What is asked: Convert the lines below into a Markdown table with two columns, "Row" and "Line": number each row in order and put one line per row, skipping blank lines.

Working data:

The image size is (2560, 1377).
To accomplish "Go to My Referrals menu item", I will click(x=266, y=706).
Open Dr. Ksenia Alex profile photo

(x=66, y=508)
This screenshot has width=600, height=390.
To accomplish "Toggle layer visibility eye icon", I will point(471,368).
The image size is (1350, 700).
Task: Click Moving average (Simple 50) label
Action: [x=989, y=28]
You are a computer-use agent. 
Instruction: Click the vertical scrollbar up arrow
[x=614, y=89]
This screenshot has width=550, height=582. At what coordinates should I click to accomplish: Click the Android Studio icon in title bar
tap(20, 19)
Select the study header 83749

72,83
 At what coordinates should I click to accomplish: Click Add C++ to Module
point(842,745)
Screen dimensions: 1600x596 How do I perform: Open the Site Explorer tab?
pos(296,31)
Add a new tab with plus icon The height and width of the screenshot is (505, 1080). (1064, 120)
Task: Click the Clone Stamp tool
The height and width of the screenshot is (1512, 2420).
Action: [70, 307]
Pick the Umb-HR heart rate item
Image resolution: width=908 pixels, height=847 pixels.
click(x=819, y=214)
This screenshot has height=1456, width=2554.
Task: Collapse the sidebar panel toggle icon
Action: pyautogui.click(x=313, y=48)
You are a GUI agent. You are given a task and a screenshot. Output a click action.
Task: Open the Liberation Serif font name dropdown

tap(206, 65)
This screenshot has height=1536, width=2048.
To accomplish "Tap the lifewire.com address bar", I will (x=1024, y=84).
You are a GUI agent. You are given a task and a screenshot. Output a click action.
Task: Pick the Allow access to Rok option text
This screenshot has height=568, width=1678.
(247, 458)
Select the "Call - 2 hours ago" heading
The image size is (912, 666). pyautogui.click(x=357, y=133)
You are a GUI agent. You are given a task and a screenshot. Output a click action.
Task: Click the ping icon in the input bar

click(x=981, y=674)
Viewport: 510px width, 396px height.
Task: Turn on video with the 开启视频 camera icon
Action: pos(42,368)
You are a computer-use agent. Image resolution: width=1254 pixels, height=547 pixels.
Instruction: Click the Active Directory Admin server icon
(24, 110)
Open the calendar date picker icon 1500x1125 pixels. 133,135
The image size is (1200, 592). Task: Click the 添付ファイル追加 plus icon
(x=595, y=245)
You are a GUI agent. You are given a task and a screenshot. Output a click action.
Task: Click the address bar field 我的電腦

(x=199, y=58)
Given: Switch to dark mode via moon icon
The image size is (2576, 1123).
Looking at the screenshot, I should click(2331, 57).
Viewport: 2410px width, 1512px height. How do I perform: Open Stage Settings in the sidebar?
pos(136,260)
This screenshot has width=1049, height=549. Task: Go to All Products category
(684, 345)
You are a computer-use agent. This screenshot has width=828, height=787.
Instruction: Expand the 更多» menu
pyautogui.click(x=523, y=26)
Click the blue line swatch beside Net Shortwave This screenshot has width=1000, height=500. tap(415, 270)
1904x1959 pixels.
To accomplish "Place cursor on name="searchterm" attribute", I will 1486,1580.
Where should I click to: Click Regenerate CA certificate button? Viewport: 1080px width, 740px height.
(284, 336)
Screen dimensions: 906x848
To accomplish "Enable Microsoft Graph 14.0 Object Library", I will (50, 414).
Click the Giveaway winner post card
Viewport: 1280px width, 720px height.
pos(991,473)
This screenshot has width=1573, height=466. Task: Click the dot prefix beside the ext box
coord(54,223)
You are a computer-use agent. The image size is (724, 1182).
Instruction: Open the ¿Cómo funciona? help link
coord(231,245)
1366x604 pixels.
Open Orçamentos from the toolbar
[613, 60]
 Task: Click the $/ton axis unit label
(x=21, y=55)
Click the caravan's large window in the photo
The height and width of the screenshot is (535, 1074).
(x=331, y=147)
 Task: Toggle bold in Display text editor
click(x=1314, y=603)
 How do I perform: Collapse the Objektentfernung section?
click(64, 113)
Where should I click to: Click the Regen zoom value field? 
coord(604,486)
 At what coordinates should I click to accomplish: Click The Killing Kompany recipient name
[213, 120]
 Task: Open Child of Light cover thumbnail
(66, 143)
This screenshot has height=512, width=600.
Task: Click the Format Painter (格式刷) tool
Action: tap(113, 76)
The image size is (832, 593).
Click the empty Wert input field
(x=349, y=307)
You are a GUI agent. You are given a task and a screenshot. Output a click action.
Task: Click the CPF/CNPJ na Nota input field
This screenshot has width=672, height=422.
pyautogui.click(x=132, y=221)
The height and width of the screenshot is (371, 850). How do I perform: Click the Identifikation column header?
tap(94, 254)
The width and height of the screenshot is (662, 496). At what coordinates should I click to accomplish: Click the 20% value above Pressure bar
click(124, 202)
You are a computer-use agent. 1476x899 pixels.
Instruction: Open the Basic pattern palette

Output of the exercise:
| Row | Line |
|---|---|
| 1 | The image size is (2560, 1377). |
| 2 | To accomplish "Go to My Referrals menu item", I will click(x=266, y=706). |
| 3 | Open Dr. Ksenia Alex profile photo |
| 4 | (x=66, y=508) |
| 5 | This screenshot has width=600, height=390. |
| 6 | To accomplish "Toggle layer visibility eye icon", I will point(471,368). |
| 7 | The image size is (1350, 700). |
| 8 | Task: Click Moving average (Simple 50) label |
| 9 | Action: [x=989, y=28] |
| 10 | You are a computer-use agent.  |
| 11 | Instruction: Click the vertical scrollbar up arrow |
| 12 | [x=614, y=89] |
| 13 | This screenshot has width=550, height=582. At what coordinates should I click to accomplish: Click the Android Studio icon in title bar |
| 14 | tap(20, 19) |
| 15 | Select the study header 83749 |
| 16 | 72,83 |
| 17 |  At what coordinates should I click to accomplish: Click Add C++ to Module |
| 18 | point(842,745) |
| 19 | Screen dimensions: 1600x596 How do I perform: Open the Site Explorer tab? |
| 20 | pos(296,31) |
| 21 | Add a new tab with plus icon The height and width of the screenshot is (505, 1080). (1064, 120) |
| 22 | Task: Click the Clone Stamp tool |
| 23 | The height and width of the screenshot is (1512, 2420). |
| 24 | Action: [70, 307] |
| 25 | Pick the Umb-HR heart rate item |
| 26 | Image resolution: width=908 pixels, height=847 pixels. |
| 27 | click(x=819, y=214) |
| 28 | This screenshot has height=1456, width=2554. |
| 29 | Task: Collapse the sidebar panel toggle icon |
| 30 | Action: pyautogui.click(x=313, y=48) |
| 31 | You are a GUI agent. You are given a task and a screenshot. Output a click action. |
| 32 | Task: Open the Liberation Serif font name dropdown |
| 33 | tap(206, 65) |
| 34 | This screenshot has height=1536, width=2048. |
| 35 | To accomplish "Tap the lifewire.com address bar", I will (x=1024, y=84). |
| 36 | You are a GUI agent. You are given a task and a screenshot. Output a click action. |
| 37 | Task: Pick the Allow access to Rok option text |
| 38 | This screenshot has height=568, width=1678. |
| 39 | (247, 458) |
| 40 | Select the "Call - 2 hours ago" heading |
| 41 | The image size is (912, 666). pyautogui.click(x=357, y=133) |
| 42 | You are a GUI agent. You are given a task and a screenshot. Output a click action. |
| 43 | Task: Click the ping icon in the input bar |
| 44 | click(x=981, y=674) |
| 45 | Viewport: 510px width, 396px height. |
| 46 | Task: Turn on video with the 开启视频 camera icon |
| 47 | Action: pos(42,368) |
| 48 | You are a computer-use agent. Image resolution: width=1254 pixels, height=547 pixels. |
| 49 | Instruction: Click the Active Directory Admin server icon |
| 50 | (24, 110) |
| 51 | Open the calendar date picker icon 1500x1125 pixels. 133,135 |
| 52 | The image size is (1200, 592). Task: Click the 添付ファイル追加 plus icon |
| 53 | (x=595, y=245) |
| 54 | You are a GUI agent. You are given a task and a screenshot. Output a click action. |
| 55 | Task: Click the address bar field 我的電腦 |
| 56 | (x=199, y=58) |
| 57 | Given: Switch to dark mode via moon icon |
| 58 | The image size is (2576, 1123). |
| 59 | Looking at the screenshot, I should click(2331, 57). |
| 60 | Viewport: 2410px width, 1512px height. How do I perform: Open Stage Settings in the sidebar? |
| 61 | pos(136,260) |
| 62 | This screenshot has width=1049, height=549. Task: Go to All Products category |
| 63 | (684, 345) |
| 64 | You are a computer-use agent. This screenshot has width=828, height=787. |
| 65 | Instruction: Expand the 更多» menu |
| 66 | pyautogui.click(x=523, y=26) |
| 67 | Click the blue line swatch beside Net Shortwave This screenshot has width=1000, height=500. tap(415, 270) |
| 68 | 1904x1959 pixels. |
| 69 | To accomplish "Place cursor on name="searchterm" attribute", I will 1486,1580. |
| 70 | Where should I click to: Click Regenerate CA certificate button? Viewport: 1080px width, 740px height. |
| 71 | (284, 336) |
| 72 | Screen dimensions: 906x848 |
| 73 | To accomplish "Enable Microsoft Graph 14.0 Object Library", I will (50, 414). |
| 74 | Click the Giveaway winner post card |
| 75 | Viewport: 1280px width, 720px height. |
| 76 | pos(991,473) |
| 77 | This screenshot has width=1573, height=466. Task: Click the dot prefix beside the ext box |
| 78 | coord(54,223) |
| 79 | You are a computer-use agent. The image size is (724, 1182). |
| 80 | Instruction: Open the ¿Cómo funciona? help link |
| 81 | coord(231,245) |
| 82 | 1366x604 pixels. |
| 83 | Open Orçamentos from the toolbar |
| 84 | [613, 60] |
| 85 |  Task: Click the $/ton axis unit label |
| 86 | (x=21, y=55) |
| 87 | Click the caravan's large window in the photo |
| 88 | The height and width of the screenshot is (535, 1074). |
| 89 | (x=331, y=147) |
| 90 |  Task: Toggle bold in Display text editor |
| 91 | click(x=1314, y=603) |
| 92 |  How do I perform: Collapse the Objektentfernung section? |
| 93 | click(64, 113) |
| 94 | Where should I click to: Click the Regen zoom value field?  |
| 95 | coord(604,486) |
| 96 |  At what coordinates should I click to accomplish: Click The Killing Kompany recipient name |
| 97 | [213, 120] |
| 98 |  Task: Open Child of Light cover thumbnail |
| 99 | (66, 143) |
| 100 | This screenshot has height=512, width=600. |
| 101 | Task: Click the Format Painter (格式刷) tool |
| 102 | Action: tap(113, 76) |
| 103 | The image size is (832, 593). |
| 104 | Click the empty Wert input field |
| 105 | (x=349, y=307) |
| 106 | You are a GUI agent. You are given a task and a screenshot. Output a click action. |
| 107 | Task: Click the CPF/CNPJ na Nota input field |
| 108 | This screenshot has width=672, height=422. |
| 109 | pyautogui.click(x=132, y=221) |
| 110 | The height and width of the screenshot is (371, 850). How do I perform: Click the Identifikation column header? |
| 111 | tap(94, 254) |
| 112 | The width and height of the screenshot is (662, 496). At what coordinates should I click to accomplish: Click the 20% value above Pressure bar |
| 113 | click(124, 202) |
| 114 | You are a computer-use agent. 1476x899 pixels. |
| 115 | Instruction: Open the Basic pattern palette |